SIRT5 deficiency does not affect the abundance of the respiratory chain complexes in liver mitochondria. A, blue native gel electrophoresis of wild-type (WT) and SIRT5^−/− (KO) liver mitochondria. Respiratory chain Complexes I, III, IV, and V (ATP synthase) and supercomplexes (SC) are indicated with arrows. B, Western blot of the two soluble subunits of Complex II (CII) (SDHA and SDHB) in liver mitochondrial extracts with Tim23 as a loading control. Densitometry was used to evaluate the protein levels in each lane relative to Tim23, and the results are shown in the bar graph (error bars represent S.D.).

Figure 6.

Complex II and ATP synthase activities are reduced in SIRT5^−/− mouse liver. A and B, an Oroboros Oxygraph-2K was used to measure pyruvate/malate (A) and succinate (B) respiration in liver homogenates normalized to maximal respiration induced by the chemical uncoupler CCCP. C and D, an immunocapture method was used to measure Complex I (C) and Complex II (D) enzyme activities.
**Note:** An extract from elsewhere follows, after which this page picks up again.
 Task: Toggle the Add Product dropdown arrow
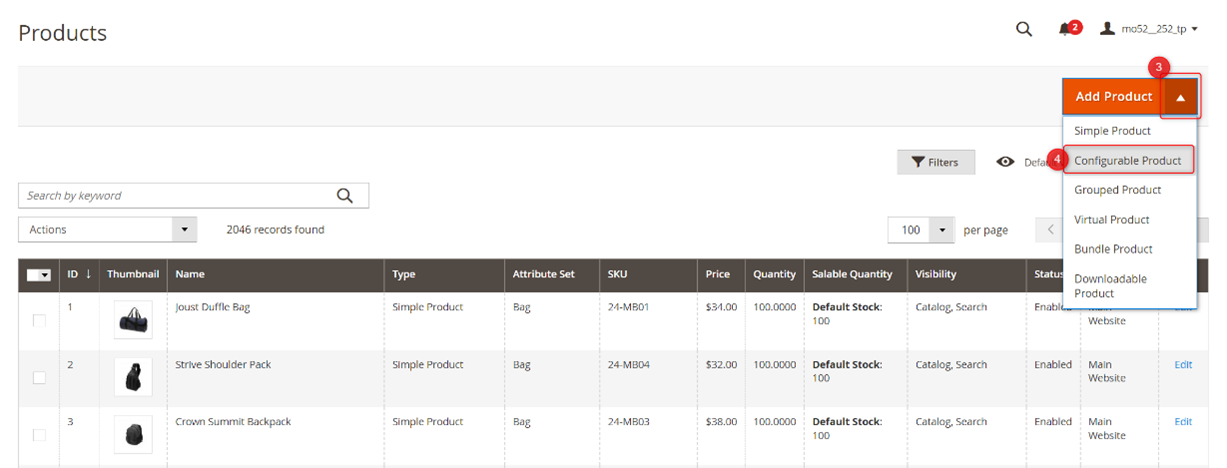pyautogui.click(x=1180, y=97)
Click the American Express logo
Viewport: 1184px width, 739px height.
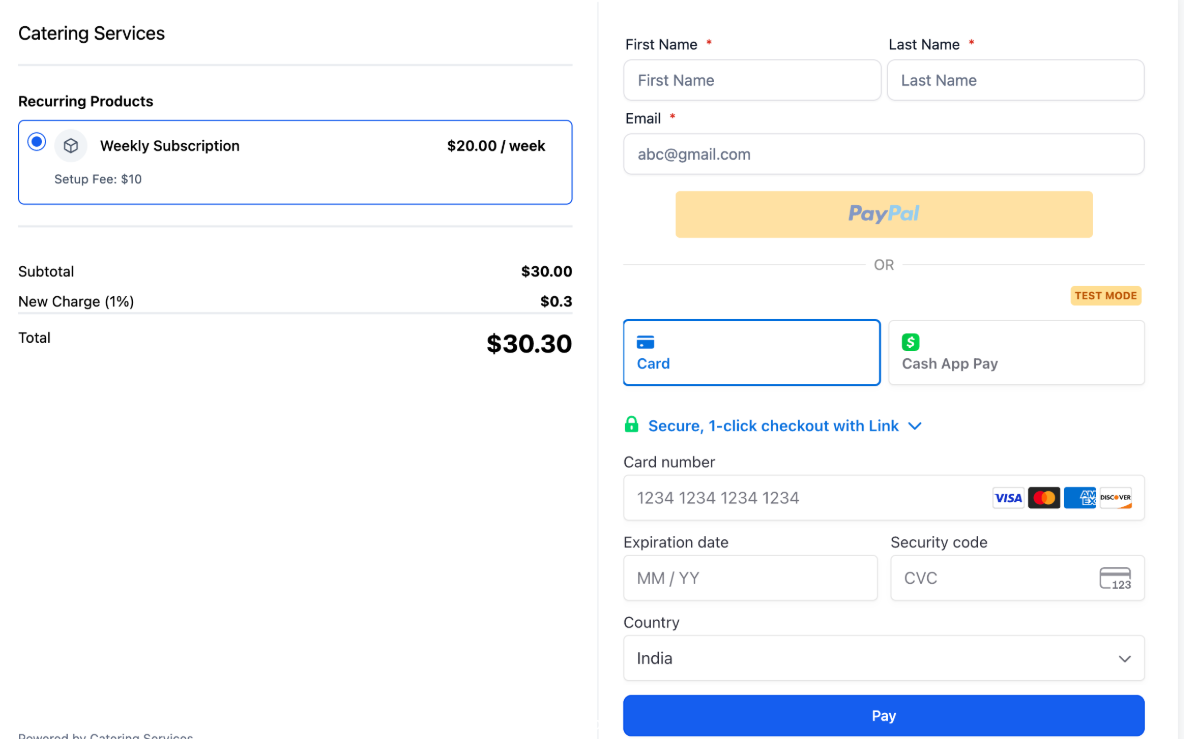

E, in-gel activity stains for Complexes III (CIII) and IV (CIV) performed after blue native gel electrophoresis of digitonin-permeabilized mitochondria. Densitometry was used to generate the bar graphs shown below the stained gel. F, complex V (ATP synthase) ATPase activity in liver mitochondrial lysates. Bars represent means, and error bars represent S.D. with n = 6 mice for A and B; n = 8 mice for C, D, and F, and n = 4 mice for E. *, p < 0.01; **, p < 0.001 by t test.

Figure 7.

SIRT5 targets lysines at the protein-lipid interface of Complex II. A, details regarding six lysine residues on Complex II subunit SDHB (identified through quantitative mass spectrometry) that are predicted to be at the protein-lipid interface. All showed statistically significant reductions in succinylation following treatment with SIRT5 (SIRT5 Tx) (n = 4). B, three-dimensional model created from crystal structure of porcine Complex II illustrating the location of the six residues from A. Note that some of the residues are oriented into the page and cannot be seen. The ubiquinone-binding site is indicated with an arrow, and iron-sulfur clusters are rendered in magenta. C, blood lactate levels from unstressed SIRT5^−/− mice (left) and FAO-deficient LCAD^−/− mice (right). The SIRT5 graph shows means for n = 8 mice (**, p < 0.001), and the LCAD graph shows means for n = 6 mice; all error bars represent S.D.